What to work on:
A. How would you translate this sentence from the condonation-of-delay ruling into Spanish: "The reasons adduced by the Court below for allowing the application are not at all sustainable for the reason that they are not based on reasoning."
B. From the condonation-of-delay ruling, pull out the passage that begins at the words "There is no" and stops after "cannot be allowed.".

Yanaimal Thottam Trust rep. by it s Trustee, G.N. Chandirabalan Vs. B. Jayaraman, (Decided on 21.01.2009) MANU/TN/0053/2009 

Condonation of Delay - Delay of 2024 days - Civil court condoned the delay on payment of costs- Whether Court can use its discretion while condoning the delay, when delay is with out any proper reasons ? 

As for this aspect, the order impugned is silent in the matter of recording of its satisfaction as to the reason assigned in the affidavit. The reasons adduced by the Court below for allowing the application are not at all sustainable for the reason that they are not based on reasoning. In other words, it could be held that allowing an application, which did not contain any reason or explanation for the delay, could not get the seal of approval by the Court. In such view of this matter, this Court could not justify the order challenged

There is no doubt true that this Court under the revisional jurisdiction, should not disturb the finding. However, the order impugned shall itself get qualified to pass the test that is to say, the discretion was not exercised by the Court below on untenable ground. In the case on hand, in view of the absence of any sufficient cause in the affidavit, the petition cannot be allowed.

Excerpted data:
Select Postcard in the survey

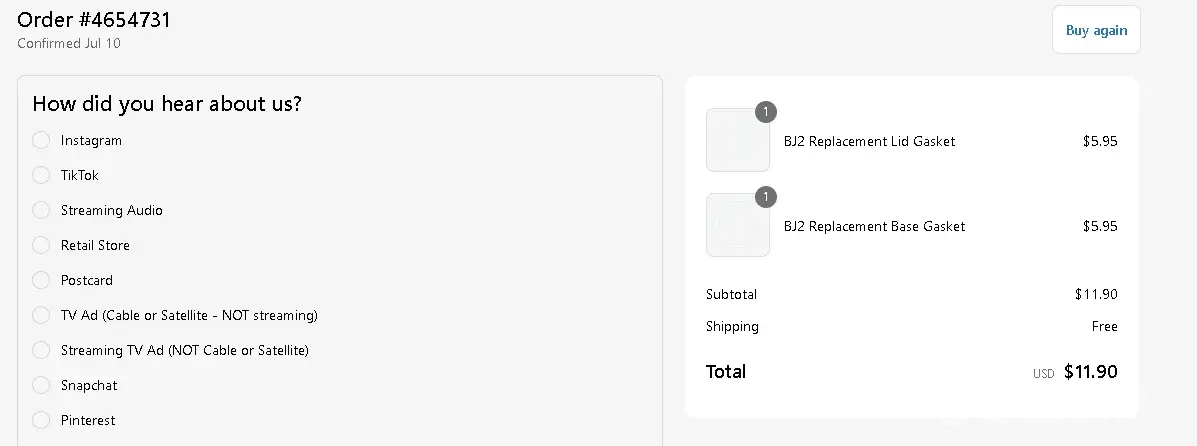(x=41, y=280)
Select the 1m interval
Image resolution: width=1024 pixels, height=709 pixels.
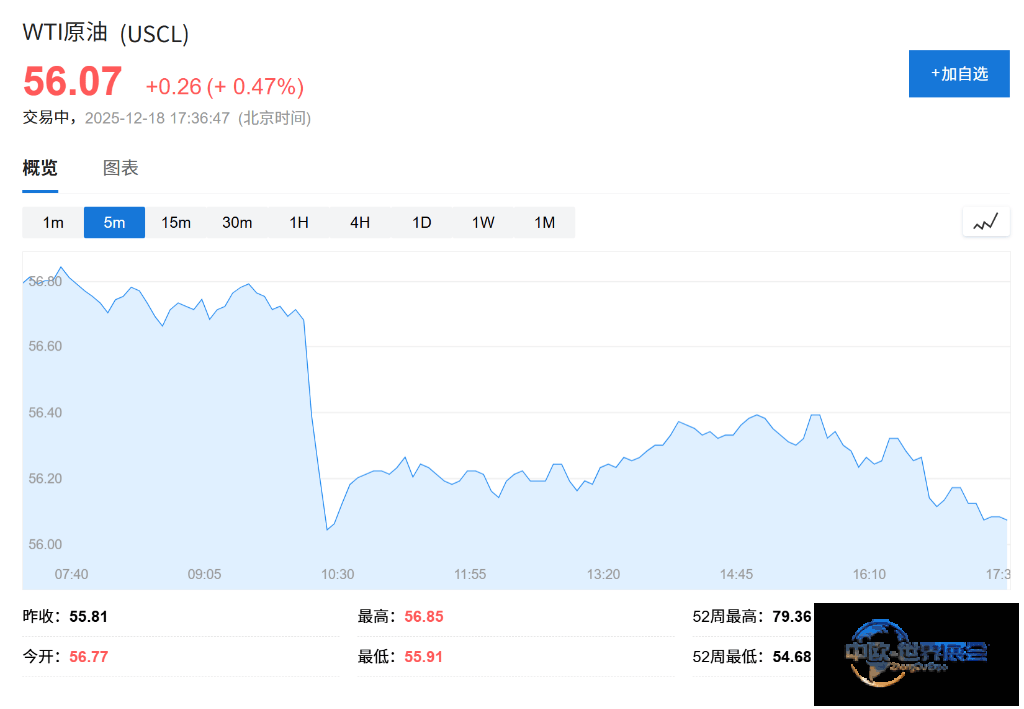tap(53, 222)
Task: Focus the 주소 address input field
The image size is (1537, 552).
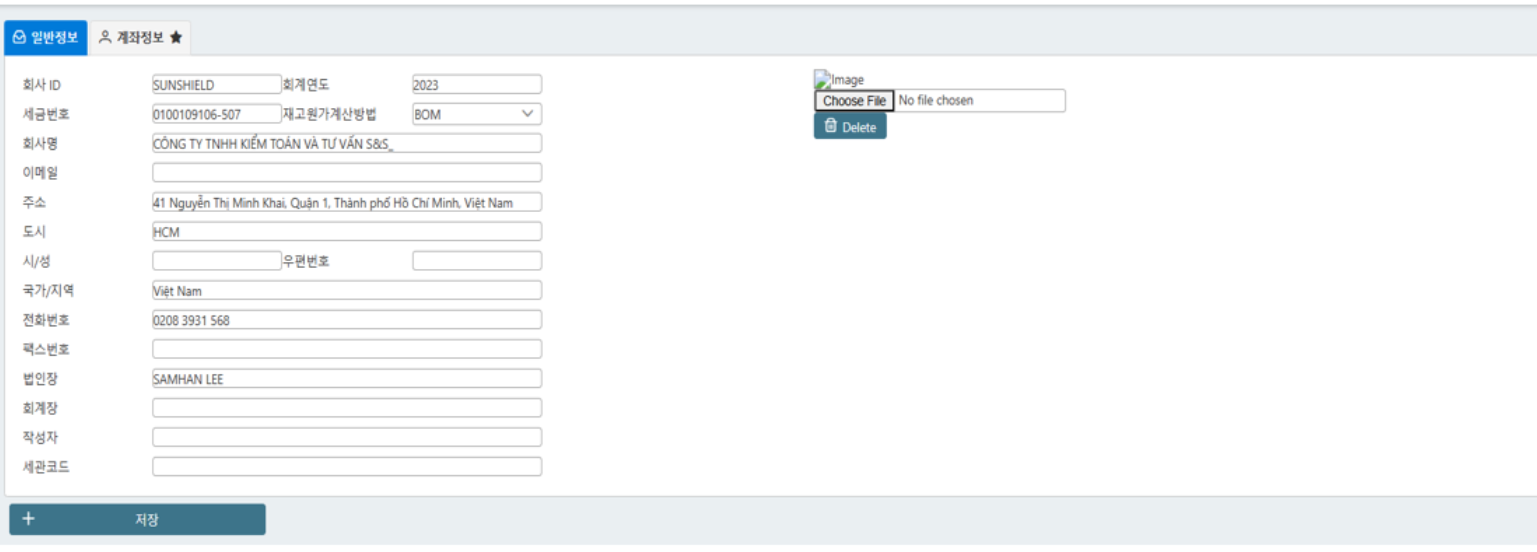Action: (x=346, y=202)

...

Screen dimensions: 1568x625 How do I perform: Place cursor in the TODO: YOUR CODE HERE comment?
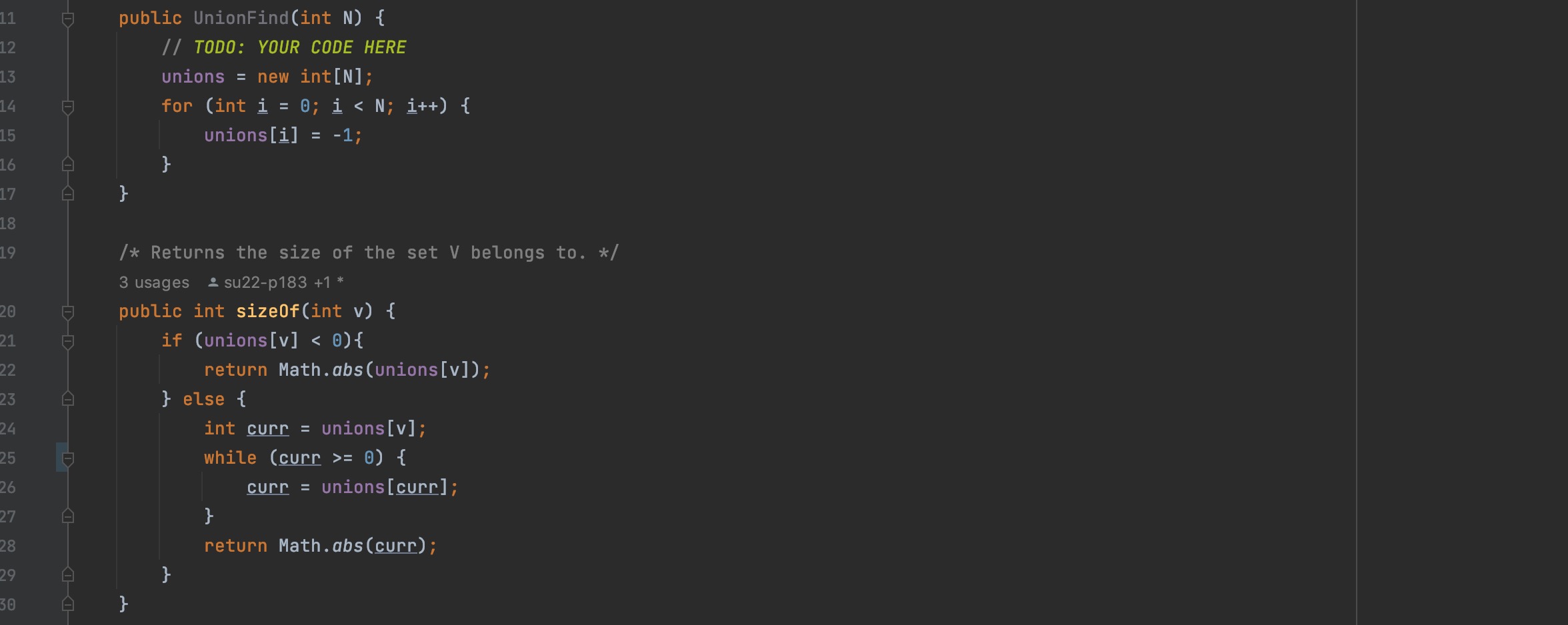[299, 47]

--

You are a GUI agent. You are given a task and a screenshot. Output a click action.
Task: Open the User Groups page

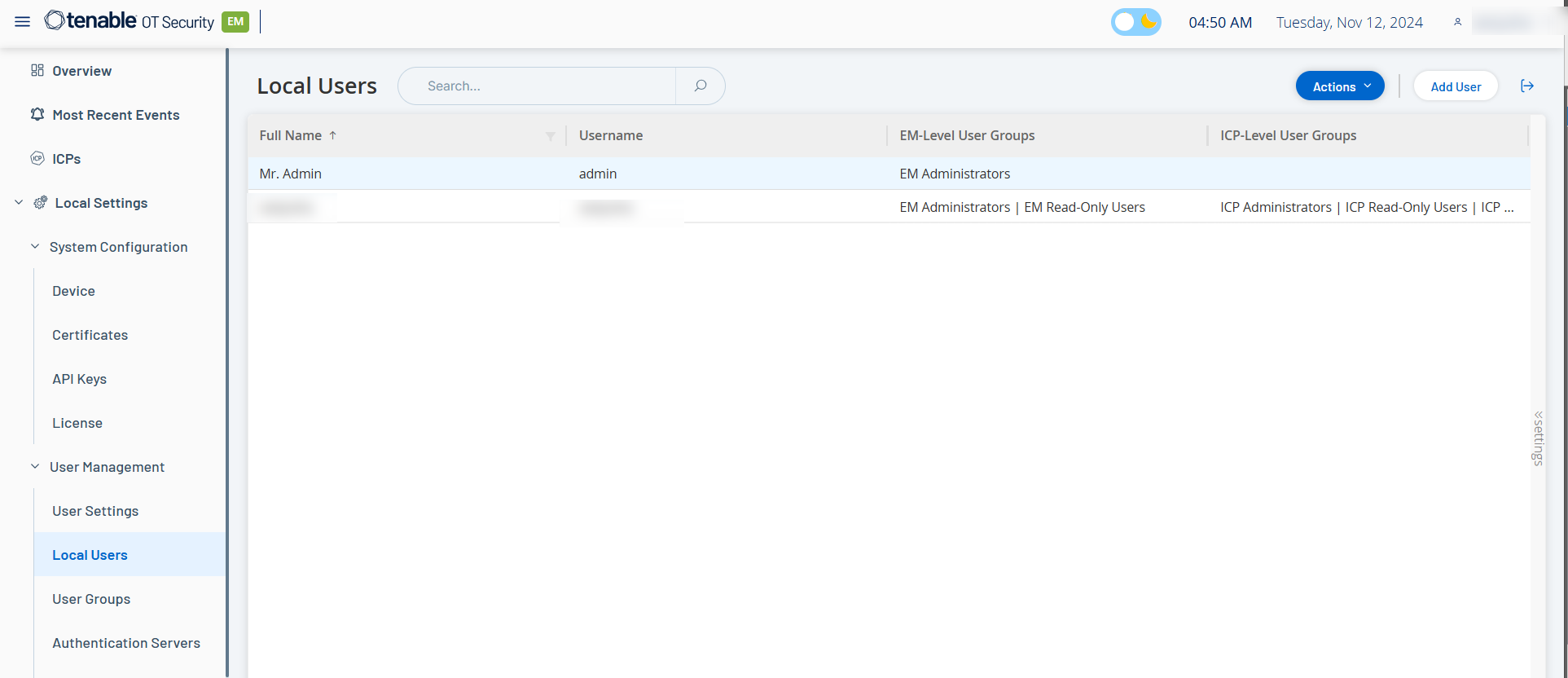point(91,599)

Solutions to the tasks:
A. Las razones aducidas por el tribunal inferior para estimar la solicitud no son en absoluto sostenibles, debido a que no se basan en un razonamiento.

B.
There is no doubt true that this Court under the revisional jurisdiction, should not disturb the finding. However, the order impugned shall itself get qualified to pass the test that is to say, the discretion was not exercised by the Court below on untenable ground. In the case on hand, in view of the absence of any sufficient cause in the affidavit, the petition cannot be allowed.